Colombia enfrenta nuevamente la violencia de grupos armados al confirmarse que al menos 27 personas murieron en enfrentamientos entre facciones disidentes de las antiguas FARC en el departamento del Guaviare, en el centro‑sur del país. El choque ocurrió en áreas rurales del municipio de El Retorno, una zona estratégica marcada por la presencia de cultivos de coca y rutas de tráfico de drogas.
Las autoridades indicaron que los enfrentamientos fueron entre dos grupos rivales que formaban parte en el pasado del llamado Estado Mayor Central de las FARC. Por un lado estaba la facción liderada por Néstor Gregorio Vera, alias Iván Mordisco, y por el otro la comandada por Alexander Díaz Mendoza, alias Calarcá Córdoba. Según reportes, todas las víctimas mortales pertenecen al grupo de Mordisco.
Guaviare es una región que ha sufrido violencia persistente incluso después del acuerdo de paz de 2016, que desarmó a gran parte de las FARC. Sin embargo, varias disidencias continuaron con actividades armadas y han disputado el control de territorios que generan ingresos del narcotráfico y de la minería ilegal.
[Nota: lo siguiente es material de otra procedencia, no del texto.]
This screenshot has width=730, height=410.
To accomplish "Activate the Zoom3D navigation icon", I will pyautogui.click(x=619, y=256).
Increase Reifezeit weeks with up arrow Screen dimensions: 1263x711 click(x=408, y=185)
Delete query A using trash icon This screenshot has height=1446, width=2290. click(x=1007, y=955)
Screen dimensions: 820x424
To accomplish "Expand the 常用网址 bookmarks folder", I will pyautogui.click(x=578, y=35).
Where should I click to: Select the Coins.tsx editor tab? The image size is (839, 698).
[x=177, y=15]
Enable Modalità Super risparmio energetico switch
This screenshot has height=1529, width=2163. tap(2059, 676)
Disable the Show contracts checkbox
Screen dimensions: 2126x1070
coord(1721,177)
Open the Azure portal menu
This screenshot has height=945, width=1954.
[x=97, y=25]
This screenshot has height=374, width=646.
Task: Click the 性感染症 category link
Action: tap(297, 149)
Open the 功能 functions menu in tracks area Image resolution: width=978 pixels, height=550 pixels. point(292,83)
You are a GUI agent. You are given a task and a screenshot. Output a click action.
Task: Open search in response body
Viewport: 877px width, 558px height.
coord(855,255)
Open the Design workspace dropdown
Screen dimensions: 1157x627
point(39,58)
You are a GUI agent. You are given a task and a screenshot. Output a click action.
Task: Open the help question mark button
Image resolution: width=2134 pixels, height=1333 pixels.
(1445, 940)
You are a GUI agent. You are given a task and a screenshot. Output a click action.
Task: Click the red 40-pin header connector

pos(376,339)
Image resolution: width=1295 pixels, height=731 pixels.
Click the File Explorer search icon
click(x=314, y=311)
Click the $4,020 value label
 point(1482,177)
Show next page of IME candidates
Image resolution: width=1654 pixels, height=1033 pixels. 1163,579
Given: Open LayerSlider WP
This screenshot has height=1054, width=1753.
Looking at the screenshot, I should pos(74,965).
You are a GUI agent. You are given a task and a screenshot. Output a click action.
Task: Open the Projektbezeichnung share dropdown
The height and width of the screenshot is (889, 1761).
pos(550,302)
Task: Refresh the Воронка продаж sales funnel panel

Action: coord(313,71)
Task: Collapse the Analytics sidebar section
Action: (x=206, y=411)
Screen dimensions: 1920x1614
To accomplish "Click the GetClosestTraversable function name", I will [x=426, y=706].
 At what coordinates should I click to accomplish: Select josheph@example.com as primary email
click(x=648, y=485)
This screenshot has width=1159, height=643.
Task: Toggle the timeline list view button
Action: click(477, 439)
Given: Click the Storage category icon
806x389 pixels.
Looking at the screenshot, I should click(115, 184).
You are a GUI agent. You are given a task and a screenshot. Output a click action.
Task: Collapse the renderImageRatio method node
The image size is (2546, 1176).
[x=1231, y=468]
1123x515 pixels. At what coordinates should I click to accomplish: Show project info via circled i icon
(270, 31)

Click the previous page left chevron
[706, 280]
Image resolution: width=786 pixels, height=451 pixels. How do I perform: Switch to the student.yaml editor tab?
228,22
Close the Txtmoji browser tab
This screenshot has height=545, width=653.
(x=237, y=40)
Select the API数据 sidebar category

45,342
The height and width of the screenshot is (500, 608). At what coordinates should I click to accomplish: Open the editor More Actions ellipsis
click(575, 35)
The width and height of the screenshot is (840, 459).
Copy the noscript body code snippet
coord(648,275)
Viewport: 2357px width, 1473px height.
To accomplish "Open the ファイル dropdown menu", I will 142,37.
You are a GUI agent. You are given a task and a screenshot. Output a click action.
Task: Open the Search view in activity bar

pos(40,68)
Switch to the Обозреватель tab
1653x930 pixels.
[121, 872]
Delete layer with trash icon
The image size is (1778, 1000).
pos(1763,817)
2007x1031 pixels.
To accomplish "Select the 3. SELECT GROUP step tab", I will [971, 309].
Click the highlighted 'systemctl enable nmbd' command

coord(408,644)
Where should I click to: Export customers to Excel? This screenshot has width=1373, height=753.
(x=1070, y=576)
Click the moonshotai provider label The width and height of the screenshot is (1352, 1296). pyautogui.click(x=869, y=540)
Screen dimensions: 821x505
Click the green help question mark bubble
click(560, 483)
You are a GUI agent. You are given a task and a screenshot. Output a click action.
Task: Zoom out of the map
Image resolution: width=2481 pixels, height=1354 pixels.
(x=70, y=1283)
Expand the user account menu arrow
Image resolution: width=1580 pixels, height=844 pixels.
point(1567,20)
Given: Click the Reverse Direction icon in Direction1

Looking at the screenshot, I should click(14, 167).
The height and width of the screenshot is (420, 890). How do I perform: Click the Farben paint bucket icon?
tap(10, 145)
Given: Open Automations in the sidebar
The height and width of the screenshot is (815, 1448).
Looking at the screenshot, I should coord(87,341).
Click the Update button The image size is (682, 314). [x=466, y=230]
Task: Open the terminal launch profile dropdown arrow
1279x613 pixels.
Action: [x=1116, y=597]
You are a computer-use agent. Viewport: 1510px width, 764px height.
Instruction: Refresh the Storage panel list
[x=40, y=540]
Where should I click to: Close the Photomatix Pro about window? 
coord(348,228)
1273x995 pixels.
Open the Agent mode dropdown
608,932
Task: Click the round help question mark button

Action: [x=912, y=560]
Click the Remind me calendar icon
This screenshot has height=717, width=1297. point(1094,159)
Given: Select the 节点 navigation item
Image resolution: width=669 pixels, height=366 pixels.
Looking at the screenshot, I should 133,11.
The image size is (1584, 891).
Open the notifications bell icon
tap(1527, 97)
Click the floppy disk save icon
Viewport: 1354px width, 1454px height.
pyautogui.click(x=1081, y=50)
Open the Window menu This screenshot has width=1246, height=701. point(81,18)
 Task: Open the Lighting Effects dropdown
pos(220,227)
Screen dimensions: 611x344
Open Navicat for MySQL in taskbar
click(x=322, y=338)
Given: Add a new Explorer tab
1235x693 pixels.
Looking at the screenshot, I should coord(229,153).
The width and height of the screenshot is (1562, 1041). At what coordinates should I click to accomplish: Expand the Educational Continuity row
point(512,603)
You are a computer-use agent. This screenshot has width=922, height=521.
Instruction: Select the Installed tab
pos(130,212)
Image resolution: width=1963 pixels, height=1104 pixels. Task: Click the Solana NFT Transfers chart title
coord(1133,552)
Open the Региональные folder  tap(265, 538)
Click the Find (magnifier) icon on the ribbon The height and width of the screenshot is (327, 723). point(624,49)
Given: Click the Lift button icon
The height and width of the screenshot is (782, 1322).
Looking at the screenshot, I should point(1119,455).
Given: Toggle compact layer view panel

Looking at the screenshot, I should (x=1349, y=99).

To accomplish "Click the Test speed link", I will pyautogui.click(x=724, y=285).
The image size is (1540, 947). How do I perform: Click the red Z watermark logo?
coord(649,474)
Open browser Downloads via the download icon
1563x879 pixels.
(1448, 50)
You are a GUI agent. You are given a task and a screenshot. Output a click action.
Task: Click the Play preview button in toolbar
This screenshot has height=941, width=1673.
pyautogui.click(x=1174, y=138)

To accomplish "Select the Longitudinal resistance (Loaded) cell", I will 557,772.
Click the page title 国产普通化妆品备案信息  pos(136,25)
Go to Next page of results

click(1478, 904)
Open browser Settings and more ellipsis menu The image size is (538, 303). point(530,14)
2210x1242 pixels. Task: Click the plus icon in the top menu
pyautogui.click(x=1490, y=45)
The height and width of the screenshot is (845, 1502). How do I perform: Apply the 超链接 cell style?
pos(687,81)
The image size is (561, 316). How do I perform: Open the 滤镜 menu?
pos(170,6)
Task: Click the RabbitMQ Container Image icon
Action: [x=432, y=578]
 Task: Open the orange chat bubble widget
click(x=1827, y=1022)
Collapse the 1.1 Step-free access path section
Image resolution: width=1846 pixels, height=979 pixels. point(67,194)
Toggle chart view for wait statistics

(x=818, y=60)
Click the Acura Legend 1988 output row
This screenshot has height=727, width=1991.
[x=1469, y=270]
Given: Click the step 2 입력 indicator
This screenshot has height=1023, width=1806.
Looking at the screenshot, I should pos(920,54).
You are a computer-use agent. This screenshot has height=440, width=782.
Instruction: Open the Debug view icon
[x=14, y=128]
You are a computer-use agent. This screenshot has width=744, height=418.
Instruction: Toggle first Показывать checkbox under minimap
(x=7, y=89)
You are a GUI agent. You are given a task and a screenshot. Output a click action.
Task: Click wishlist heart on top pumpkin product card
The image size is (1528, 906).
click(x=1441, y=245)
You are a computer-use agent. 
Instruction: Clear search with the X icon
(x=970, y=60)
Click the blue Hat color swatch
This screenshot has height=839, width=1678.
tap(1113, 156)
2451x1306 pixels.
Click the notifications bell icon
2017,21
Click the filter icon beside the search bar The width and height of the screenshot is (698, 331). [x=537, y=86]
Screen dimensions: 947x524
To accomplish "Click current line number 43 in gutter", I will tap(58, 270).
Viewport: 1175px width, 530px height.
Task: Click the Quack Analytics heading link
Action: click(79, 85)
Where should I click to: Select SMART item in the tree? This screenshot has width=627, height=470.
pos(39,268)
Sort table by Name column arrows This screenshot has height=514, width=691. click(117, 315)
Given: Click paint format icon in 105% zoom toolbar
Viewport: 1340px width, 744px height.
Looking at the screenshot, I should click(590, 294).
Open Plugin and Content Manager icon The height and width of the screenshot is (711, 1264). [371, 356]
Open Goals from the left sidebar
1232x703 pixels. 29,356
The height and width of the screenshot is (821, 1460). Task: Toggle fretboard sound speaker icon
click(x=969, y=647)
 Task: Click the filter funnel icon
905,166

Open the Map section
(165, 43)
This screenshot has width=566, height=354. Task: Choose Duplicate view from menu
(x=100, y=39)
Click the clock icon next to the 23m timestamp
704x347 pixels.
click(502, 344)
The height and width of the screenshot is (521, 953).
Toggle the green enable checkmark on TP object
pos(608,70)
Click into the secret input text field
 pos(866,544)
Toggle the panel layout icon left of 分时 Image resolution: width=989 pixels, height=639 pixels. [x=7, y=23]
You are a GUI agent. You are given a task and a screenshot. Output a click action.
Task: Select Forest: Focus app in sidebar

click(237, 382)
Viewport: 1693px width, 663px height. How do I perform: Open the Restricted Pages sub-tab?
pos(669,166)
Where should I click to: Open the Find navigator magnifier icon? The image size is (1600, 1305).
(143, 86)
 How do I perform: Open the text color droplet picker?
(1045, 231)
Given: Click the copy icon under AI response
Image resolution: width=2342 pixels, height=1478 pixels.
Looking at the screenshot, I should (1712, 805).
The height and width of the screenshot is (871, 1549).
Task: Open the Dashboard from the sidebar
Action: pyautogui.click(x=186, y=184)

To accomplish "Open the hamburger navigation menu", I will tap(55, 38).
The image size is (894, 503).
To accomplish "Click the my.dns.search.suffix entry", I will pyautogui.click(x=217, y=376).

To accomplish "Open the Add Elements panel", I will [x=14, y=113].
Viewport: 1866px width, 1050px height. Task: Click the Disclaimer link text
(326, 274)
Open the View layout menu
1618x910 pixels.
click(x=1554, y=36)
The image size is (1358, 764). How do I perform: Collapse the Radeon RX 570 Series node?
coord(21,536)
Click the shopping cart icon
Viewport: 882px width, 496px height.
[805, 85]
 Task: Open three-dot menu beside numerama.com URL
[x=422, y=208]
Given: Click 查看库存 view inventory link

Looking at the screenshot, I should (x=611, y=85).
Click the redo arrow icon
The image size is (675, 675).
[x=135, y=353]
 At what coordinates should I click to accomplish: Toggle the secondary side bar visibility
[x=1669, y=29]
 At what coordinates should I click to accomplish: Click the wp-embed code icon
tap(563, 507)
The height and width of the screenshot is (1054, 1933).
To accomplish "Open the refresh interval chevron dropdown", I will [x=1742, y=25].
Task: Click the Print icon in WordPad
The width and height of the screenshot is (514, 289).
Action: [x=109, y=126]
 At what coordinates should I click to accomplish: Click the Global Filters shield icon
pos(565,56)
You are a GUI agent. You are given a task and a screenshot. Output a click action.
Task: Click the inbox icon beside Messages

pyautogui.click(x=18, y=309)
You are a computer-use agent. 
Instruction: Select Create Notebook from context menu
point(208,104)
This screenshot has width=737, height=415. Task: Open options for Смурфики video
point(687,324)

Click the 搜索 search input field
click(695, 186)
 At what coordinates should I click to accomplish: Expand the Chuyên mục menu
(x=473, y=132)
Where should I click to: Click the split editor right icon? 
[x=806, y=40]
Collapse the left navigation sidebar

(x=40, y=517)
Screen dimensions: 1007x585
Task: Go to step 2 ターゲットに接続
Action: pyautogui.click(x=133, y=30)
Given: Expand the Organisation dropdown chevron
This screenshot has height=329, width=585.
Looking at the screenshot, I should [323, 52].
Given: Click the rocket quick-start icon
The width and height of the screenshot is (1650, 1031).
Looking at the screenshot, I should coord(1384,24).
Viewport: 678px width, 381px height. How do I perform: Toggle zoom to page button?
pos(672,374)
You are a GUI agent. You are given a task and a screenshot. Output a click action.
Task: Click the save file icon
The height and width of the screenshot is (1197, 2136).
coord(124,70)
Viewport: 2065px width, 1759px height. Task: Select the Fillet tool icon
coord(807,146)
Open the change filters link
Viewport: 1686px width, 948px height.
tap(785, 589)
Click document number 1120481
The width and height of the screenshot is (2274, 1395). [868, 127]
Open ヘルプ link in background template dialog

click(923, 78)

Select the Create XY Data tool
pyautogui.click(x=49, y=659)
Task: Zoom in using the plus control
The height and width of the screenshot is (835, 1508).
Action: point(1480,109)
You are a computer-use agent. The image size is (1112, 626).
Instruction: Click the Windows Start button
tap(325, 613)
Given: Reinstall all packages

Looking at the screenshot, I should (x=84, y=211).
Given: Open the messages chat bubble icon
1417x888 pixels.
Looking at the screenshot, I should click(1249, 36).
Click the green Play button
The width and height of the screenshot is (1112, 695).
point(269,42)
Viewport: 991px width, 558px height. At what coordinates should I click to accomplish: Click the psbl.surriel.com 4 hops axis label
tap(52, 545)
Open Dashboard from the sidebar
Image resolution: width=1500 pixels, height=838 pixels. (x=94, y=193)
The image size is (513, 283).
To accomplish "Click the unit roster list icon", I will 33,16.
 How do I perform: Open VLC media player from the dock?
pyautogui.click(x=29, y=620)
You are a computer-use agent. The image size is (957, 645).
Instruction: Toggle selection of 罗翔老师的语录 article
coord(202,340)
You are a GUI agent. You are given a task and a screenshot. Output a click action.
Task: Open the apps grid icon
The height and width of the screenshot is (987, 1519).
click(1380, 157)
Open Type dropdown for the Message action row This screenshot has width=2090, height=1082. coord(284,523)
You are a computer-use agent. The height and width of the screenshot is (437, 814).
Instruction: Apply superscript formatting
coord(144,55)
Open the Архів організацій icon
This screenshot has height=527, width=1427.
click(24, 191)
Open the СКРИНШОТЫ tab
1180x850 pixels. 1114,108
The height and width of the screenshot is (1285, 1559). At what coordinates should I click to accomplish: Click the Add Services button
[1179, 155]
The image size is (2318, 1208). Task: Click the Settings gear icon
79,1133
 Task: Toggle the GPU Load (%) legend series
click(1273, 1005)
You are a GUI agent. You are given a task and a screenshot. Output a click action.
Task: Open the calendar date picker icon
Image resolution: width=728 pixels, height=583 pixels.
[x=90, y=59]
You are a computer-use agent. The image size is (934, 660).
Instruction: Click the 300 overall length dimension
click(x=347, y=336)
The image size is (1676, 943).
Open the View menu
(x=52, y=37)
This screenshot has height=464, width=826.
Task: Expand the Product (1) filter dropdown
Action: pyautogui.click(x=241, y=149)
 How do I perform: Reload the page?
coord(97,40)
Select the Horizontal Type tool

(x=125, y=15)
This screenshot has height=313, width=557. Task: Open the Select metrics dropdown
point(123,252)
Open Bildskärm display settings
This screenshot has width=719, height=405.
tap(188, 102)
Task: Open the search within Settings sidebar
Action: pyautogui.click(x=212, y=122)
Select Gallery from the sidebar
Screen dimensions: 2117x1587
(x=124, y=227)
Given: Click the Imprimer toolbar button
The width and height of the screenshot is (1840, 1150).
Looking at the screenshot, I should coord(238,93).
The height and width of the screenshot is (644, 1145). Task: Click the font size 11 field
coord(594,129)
Estos recientes enfrentamientos evidencian los retos que enfrenta Colombia para consolidar la paz. Mientras una de las facciones estaba en conversaciones con el Gobierno del presidente Gustavo Petro, la otra continuó hostilidades tras la suspensión de un alto el fuego bilateral. La violencia entre grupos rebeldes no solo amenaza a los combatientes, sino también a comunidades cercanas y al proceso de reintegración de excombatientes.
El conflicto armado colombiano, que se ha prolongado por más de seis décadas, ha dejado cientos de miles de muertos y millones de desplazados, y estos enfrentamientos muestran que la violencia sigue siendo un desafío serio, incluso en regiones donde se esperaba consolidar la paz.